Supplied entries:

[Begin]

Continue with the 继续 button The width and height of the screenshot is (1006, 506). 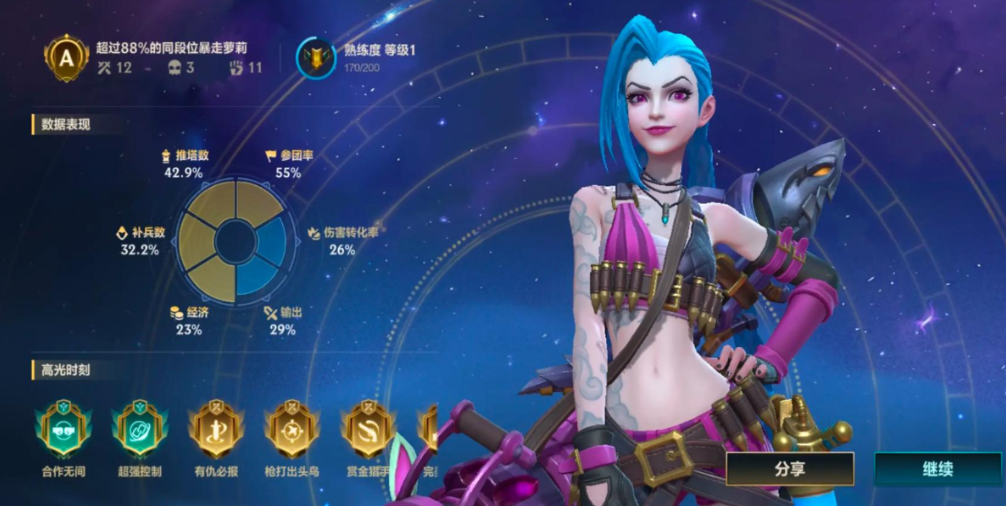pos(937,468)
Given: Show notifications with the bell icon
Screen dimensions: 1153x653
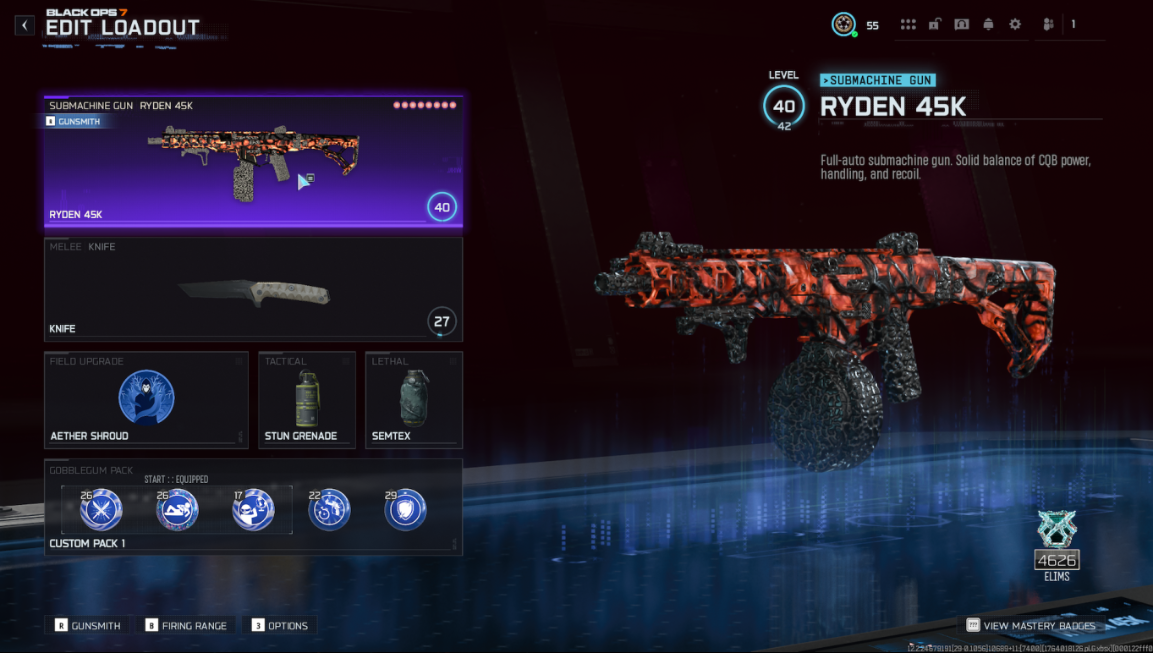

[End]
[Begin]

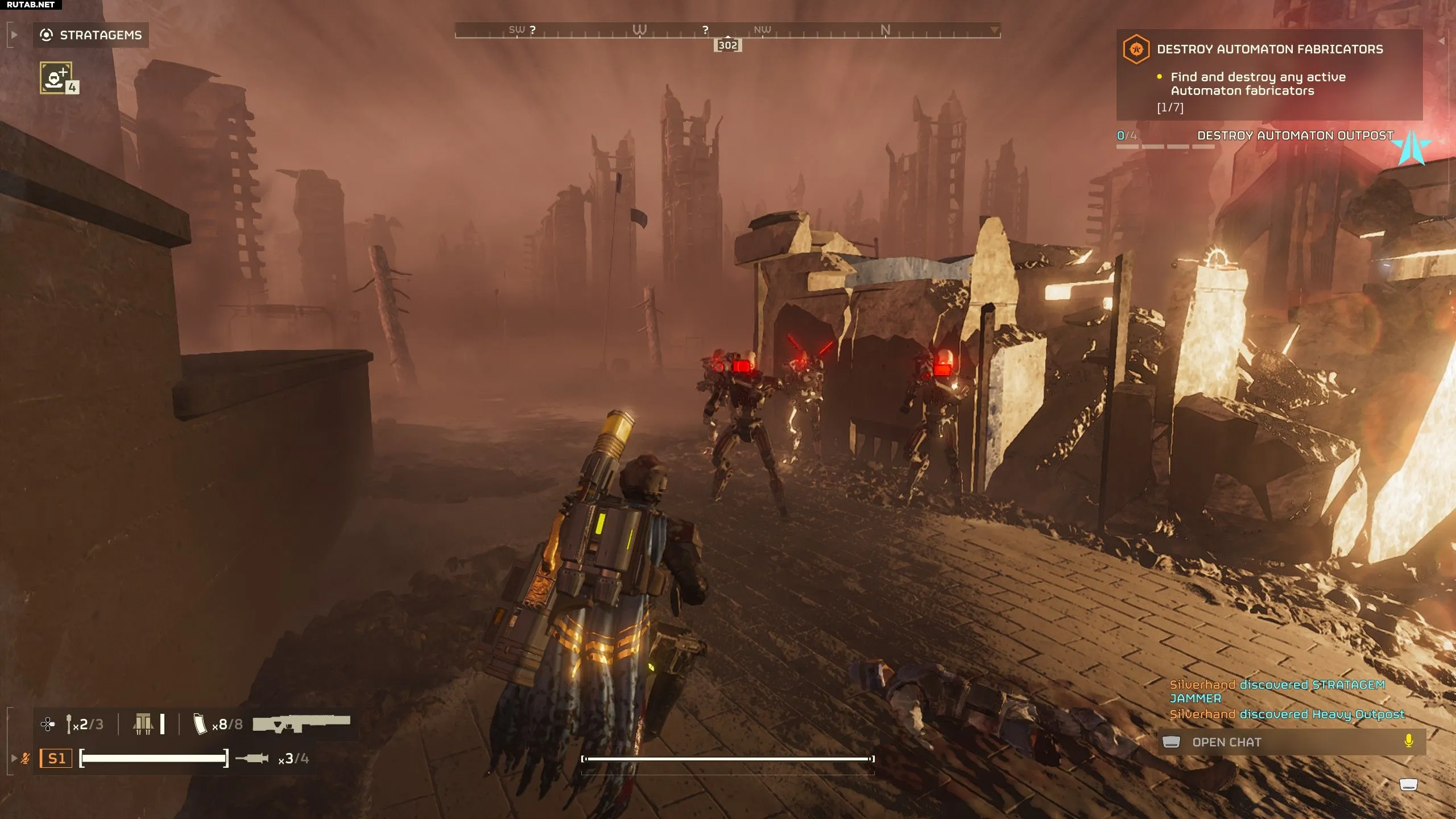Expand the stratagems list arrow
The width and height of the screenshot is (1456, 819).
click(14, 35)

[End]
[Begin]

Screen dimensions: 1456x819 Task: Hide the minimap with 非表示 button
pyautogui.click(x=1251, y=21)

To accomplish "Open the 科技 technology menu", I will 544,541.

[End]

What to do: Reproduce the lines between the one holding "Given: Show notifications with the bell icon" and the one holding "Screen dimensions: 1153x653", inclusive, swapping "notifications" for "alerts" and leaving everything else unchanged.

Result below:
Given: Show alerts with the bell icon
Screen dimensions: 1153x653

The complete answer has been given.